++++ EXTRAIT
Rubio a également ciblé un récent rapport d’Albanese documentant le rôle des entreprises internationales, notamment américaines, dans l’attaque israélienne contre Gaza, qu’elle qualifie de génocide.
« Nous ne tolérerons pas ces campagnes de guerre politique et économique, qui menacent nos intérêts nationaux et notre souveraineté », a déclaré le diplomate américain.
Le décret de la CPI de Trump gèle les avoirs des individus ciblés aux États-Unis et leur interdit, ainsi qu’à leur famille proche, l’entrée sur le territoire.
Nancy Okail, directrice du groupe de réflexion Center for International Policy (CIP), a qualifié les sanctions contre Albanese de « dévastatrices ».
« Sanctionner un expert de l’ONU donne le signal que les États-Unis se comportent comme des dictatures », a déclaré Mme Okail à Al Jazeera.
++++++++
++++ DONNÉES FOURNIES
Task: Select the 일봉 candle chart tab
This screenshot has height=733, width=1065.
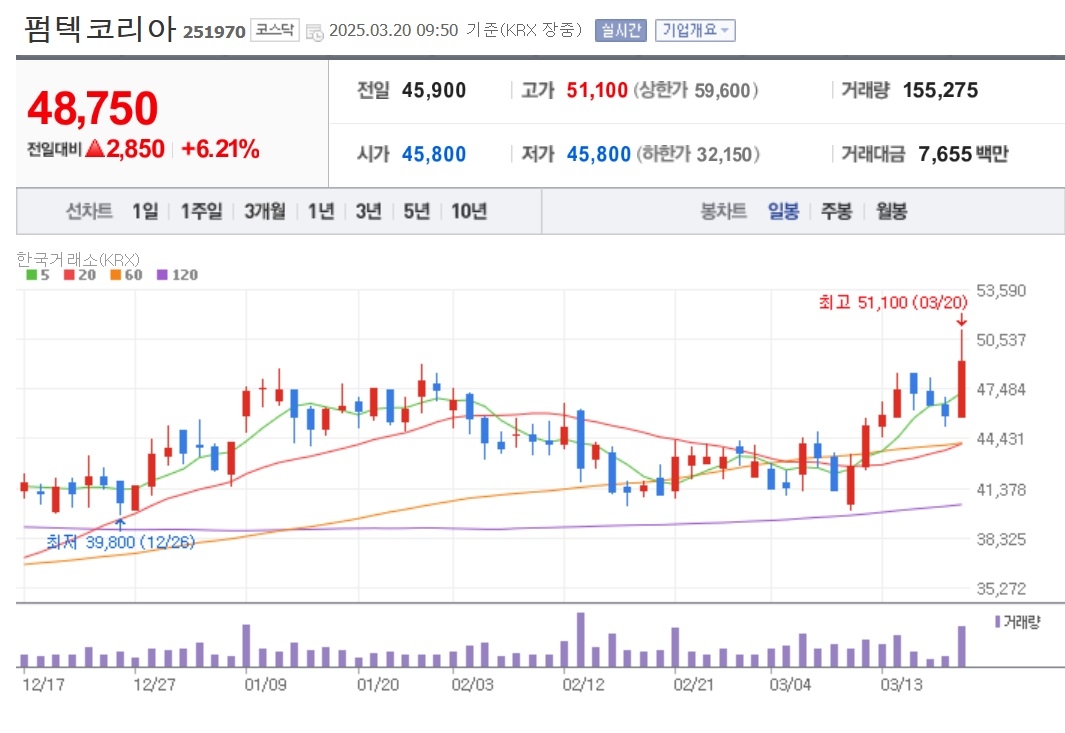Action: (783, 211)
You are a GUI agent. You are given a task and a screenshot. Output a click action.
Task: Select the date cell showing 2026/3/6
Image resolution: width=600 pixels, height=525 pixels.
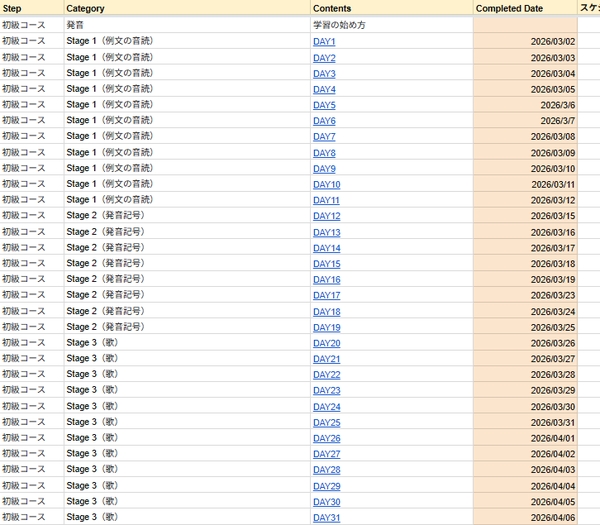pyautogui.click(x=525, y=105)
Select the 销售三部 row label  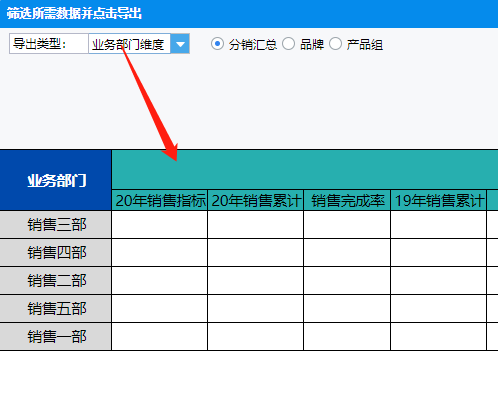coord(56,225)
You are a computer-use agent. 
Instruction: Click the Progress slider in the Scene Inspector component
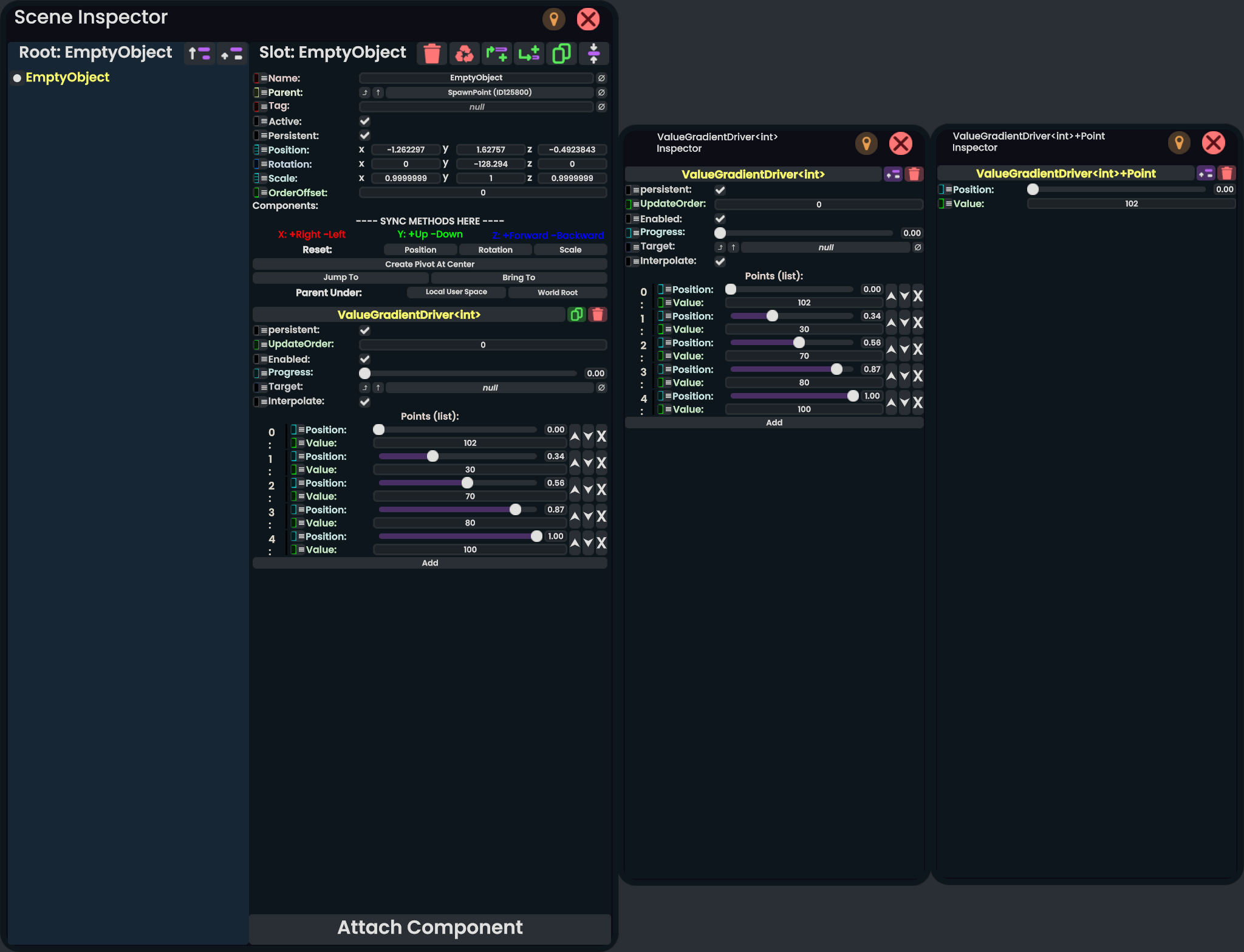471,373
++++++++
■ **CONSIGNES À SUIVRE**:
1. Répondez aux questions suivantes d'après l'extrait :
(a) Quel rôle le récent rapport d'Albanese documente-t-il ?
(b) Quelles mesures le décret mentionné dans l'extrait impose-t-il aux individus ciblés ?
(c) Quel groupe de réflexion Nancy Okail dirige-t-elle ?
2. Recopiez les lignes des données depuis celle qui contient « You are a computer-use agent. » jusqu'à la fin des données, ces deux bornes comprises. N'incluez pas les images dans votre réponse.

■ **RÉPONSES PAR CONSIGNE**:
1.
(a) Il documente le rôle des entreprises internationales, notamment américaines, dans l'attaque israélienne contre Gaza.
(b) Il gèle leurs avoirs aux États-Unis et leur interdit l'entrée sur le territoire, ainsi qu'à leur famille proche.
(c) Elle dirige le Center for International Policy (CIP).

2.
You are a computer-use agent. 
Instruction: Click the Progress slider in the Scene Inspector component
471,373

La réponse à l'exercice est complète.